▶ _Цель задания 1_
Ответьте по очерку о Лукке:
(а) Из чьей мастерской барельеф, найденный автором в Сан-Фредиано?
(б) Где в Сан-Микеле-ин-Форо висит картина Филиппино Липпи?
(в) Сколько стоил вход в музей на Вилле Гуинджини?
▶ _Цель задания 2_
Подхватите очерк о Лукке и продолжите его с того места, на котором он заканчивается.

▶ _Текстовый блок_
Сан-Фредиано

В Сан-Фредиано с практически равеннским мозаичным фасадом, словно бы возвращающим меня на пару недель назад, я искал капеллу, расписанную Аспертини, однако она оказалась закрыта решеткой и темна, так что рассмотреть ее я не смог. Тем более что начиналась месса и священник начинал говорить в микрофон.

Первый раз вижу скамейки центрального нефа, полностью занятые прихожанами, обычно на службах присутствует не более десятка человек, а тут аншлаг – люди сидят на приставных стульчиках даже у стен. Нашел здесь небольшой барельеф из мастерской Луки делла Роббиа, тем и утешился.

Хотя теперь, когда вечером, вернувшись в Пизу, я делаю эту запись, мне кажется, что это было совсем в другой церкви, совсем пустой и невзрачной как снаружи, так и изнутри. Скромный бенефис Липпи

В Сан-Микеле-ин-Форо с роскошным фасадом, украшенным разнообразными витыми колоннами, образующими резные аркады, и с мраморными мозаиками меня интересовала, в качестве компенсации за неудачу в Прато, только картина Филиппино Липпи «Святые Елена, Иероним, Себастьян и Рох», висящая справа от алтаря. Весьма мерцающая, надо сказать, таинственная картина, хотя и излишне зареставрированная. Из-за чего изображение словно бы лишается глубины и выдвигается на авансцену. Впрочем, не мной замечено, что Филиппино, против своего отца, выглядит изысканней и, быть может, утонченнее, но гораздо менее убедительно с точки зрения подлинности чувств. Когда сакральный сюжет, как писал Рескин, оказывается только поводом для взаимного расположения цветовых пятен. Национальный музей на Вилле Гуинджини

Вообще-то в Лукке я искал Палаццо Пфаннер с английским парком XVIII века и массой барочных скульптур (еще один манок Дарлинг Киндерсли, оставленного в бардачке машины на автостоянке перед городскими воротами), но вместо этого попал на Виллу Паоло Гуинджини (1418) с хорошим музеем плохой живописи (4 евро, пресс-карта не ходит).

Того самого Паоло Гуинджини, что хозяйничал в Лукке и вторым браком был женат на Иларии дель Карретто, чье идеальное надгробье уже много веков является местом паломничества. Гуинджини руководил городом, пока на Лукку не напали флорентийцы, спровоцировав народное восстание, низложившее Гуинджини и восстановившее республику. Паоло арестовали, приговорили к казни, виллу отобрали в пользу приюта – Гуинджини умрет через два года в Павии, в плену…



…Так бывает в заброшенных местечках на отшибе – недалеко от ботанического сада и парка крепостной стены, где туристы почти не ходят: по музею я бродил в полном одиночестве. Тетки на вахте (она стоит отдельно в виде сторожки привратника) долго таращились на меня, не переставая тарахтеть, как на ускоренной перемотке – им было удивительно, что кто-то вообще посетил сей уголок земли.

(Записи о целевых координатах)
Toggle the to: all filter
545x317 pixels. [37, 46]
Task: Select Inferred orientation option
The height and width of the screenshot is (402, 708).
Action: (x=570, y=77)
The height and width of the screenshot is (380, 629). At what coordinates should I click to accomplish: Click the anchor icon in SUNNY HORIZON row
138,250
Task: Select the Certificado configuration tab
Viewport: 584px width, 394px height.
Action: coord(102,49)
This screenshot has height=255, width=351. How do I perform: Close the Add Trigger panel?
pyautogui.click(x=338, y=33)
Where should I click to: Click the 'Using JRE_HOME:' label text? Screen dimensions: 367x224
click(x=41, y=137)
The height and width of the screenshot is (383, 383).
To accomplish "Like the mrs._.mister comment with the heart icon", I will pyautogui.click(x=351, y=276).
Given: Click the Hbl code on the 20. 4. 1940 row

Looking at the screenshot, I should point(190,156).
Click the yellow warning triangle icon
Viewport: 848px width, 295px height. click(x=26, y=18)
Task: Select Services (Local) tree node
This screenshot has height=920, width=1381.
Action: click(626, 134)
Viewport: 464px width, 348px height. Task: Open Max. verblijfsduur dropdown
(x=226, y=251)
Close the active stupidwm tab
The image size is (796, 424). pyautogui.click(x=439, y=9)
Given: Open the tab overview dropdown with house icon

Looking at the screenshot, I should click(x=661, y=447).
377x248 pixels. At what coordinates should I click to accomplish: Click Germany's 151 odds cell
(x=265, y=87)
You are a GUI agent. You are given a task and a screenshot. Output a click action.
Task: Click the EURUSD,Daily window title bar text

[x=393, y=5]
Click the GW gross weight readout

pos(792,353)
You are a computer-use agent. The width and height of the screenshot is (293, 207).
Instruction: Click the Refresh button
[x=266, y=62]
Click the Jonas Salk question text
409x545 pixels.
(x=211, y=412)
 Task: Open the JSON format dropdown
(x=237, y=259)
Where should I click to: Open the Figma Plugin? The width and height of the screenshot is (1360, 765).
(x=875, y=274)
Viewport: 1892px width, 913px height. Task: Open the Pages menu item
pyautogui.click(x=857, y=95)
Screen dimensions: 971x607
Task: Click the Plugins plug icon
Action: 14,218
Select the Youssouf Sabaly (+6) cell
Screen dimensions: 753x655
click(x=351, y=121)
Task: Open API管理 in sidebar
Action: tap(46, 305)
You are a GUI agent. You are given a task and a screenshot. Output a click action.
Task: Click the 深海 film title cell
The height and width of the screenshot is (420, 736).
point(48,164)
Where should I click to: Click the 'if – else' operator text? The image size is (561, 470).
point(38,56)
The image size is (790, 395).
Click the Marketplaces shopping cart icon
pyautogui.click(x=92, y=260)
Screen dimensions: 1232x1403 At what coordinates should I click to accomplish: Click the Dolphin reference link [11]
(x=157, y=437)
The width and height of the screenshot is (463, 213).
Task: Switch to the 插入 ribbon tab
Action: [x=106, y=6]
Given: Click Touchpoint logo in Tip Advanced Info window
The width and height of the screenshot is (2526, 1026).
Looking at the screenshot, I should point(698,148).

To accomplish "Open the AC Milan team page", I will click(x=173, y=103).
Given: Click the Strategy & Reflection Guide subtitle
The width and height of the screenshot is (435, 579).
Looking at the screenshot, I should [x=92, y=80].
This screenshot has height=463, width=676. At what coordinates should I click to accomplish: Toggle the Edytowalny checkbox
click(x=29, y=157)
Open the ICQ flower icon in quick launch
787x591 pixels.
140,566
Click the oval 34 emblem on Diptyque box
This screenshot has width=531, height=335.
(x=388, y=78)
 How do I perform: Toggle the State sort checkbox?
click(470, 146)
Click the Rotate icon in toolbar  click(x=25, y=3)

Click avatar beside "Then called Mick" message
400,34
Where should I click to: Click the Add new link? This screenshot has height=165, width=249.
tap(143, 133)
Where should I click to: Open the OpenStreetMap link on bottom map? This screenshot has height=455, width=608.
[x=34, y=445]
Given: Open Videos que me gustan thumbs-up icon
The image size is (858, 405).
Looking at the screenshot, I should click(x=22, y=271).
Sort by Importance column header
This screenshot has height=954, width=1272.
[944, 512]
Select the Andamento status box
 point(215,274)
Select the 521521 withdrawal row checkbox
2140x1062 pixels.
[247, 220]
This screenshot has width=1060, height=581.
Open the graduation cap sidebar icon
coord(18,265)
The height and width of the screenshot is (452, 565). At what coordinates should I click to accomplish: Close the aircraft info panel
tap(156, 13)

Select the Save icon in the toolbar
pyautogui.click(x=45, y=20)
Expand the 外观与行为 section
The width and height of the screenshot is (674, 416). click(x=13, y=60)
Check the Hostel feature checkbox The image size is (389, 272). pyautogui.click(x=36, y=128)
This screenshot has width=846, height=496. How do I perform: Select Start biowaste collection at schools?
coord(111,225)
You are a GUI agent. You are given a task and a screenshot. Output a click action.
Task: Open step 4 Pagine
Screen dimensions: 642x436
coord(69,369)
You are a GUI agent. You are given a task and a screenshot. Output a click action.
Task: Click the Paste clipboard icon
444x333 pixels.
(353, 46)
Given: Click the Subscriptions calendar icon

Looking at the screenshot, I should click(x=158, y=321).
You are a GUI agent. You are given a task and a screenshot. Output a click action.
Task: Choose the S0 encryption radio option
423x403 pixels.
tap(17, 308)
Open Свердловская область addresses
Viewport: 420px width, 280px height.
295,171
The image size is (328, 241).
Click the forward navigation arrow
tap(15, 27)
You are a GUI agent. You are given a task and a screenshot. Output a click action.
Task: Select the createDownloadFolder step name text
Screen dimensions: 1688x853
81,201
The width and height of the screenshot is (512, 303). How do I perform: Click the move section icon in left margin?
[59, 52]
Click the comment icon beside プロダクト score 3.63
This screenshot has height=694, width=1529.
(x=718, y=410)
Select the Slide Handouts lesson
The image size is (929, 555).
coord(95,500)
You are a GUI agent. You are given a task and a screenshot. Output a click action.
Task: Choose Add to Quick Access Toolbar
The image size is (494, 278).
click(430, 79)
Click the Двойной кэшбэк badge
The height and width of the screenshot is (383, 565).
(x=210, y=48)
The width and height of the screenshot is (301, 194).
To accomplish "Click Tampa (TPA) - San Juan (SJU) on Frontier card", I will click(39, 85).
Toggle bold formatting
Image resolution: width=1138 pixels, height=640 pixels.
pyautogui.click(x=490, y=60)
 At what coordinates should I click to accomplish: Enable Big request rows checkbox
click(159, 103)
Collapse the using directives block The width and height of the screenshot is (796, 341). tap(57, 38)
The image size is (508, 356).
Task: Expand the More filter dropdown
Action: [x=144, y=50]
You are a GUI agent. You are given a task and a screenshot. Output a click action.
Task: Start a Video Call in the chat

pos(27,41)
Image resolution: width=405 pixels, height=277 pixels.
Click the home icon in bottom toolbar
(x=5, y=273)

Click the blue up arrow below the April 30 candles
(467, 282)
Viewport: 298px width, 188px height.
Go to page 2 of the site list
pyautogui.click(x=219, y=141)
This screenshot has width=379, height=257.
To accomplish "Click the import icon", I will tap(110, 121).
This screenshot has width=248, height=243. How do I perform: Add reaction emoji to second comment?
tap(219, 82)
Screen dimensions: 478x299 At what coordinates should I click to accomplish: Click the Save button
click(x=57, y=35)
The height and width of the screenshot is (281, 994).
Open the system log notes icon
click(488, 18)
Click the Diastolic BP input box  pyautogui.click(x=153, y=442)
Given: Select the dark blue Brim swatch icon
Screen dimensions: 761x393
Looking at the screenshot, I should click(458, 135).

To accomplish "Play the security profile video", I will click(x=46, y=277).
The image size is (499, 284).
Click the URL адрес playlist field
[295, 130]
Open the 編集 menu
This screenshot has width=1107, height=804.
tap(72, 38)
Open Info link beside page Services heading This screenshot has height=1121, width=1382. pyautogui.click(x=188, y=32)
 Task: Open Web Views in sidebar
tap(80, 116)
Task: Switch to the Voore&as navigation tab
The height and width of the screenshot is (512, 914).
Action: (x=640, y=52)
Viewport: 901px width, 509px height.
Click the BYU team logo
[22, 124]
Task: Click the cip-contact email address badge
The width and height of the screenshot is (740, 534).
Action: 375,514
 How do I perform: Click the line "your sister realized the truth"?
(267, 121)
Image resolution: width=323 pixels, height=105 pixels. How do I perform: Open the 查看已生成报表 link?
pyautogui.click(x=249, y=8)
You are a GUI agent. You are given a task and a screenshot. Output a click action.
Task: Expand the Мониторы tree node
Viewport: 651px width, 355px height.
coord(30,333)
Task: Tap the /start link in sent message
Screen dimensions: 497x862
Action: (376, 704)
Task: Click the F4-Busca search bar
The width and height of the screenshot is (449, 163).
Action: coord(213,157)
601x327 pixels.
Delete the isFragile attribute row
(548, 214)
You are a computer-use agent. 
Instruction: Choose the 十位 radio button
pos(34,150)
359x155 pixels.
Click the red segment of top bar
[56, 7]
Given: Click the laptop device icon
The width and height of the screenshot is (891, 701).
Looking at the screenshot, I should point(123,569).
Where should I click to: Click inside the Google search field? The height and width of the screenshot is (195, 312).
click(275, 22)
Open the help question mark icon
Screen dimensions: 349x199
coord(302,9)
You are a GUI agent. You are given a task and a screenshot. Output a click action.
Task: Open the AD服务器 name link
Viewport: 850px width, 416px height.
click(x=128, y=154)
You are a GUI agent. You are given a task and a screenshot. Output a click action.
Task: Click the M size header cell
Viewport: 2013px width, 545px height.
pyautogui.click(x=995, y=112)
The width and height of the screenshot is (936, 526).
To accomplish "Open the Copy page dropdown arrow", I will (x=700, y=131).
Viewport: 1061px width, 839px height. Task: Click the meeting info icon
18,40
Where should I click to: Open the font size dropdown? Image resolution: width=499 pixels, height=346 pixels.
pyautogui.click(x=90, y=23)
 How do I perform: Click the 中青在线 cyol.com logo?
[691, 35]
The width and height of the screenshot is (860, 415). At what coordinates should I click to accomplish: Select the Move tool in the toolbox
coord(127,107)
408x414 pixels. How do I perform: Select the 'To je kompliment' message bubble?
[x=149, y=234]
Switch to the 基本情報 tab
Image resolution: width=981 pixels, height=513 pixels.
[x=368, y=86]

▶ _Результат 1_
(а) Из мастерской Луки делла Роббиа.
(б) Справа от алтаря.
(в) 4 евро.

▶ _Результат 2_
Музей здесь начали организовывать в 1924-м как раз для того, чтобы в городе оказалась государственная резиденция луккано-пизанской живописной школы. Для этого сюда перенесли художественные и исторические реликвии из местного Палаццо Публико, однако от периода расцвета городской культуры в Лукке осталось столь немного артефактов, что их дополнили коллекциями археологических находок (разумеется, этрусских и римских), а также архитектурными фрагментами.

Официально музей здесь открыли уже после Второй мировой войны, он еще в стадии младенческого неадеквата, совсем не обжит, разные части его не особенно стыкуются между собой, из-за чего возникает если не неуют, то уж точно какая-то умиротворенная, тихая неприкаянность.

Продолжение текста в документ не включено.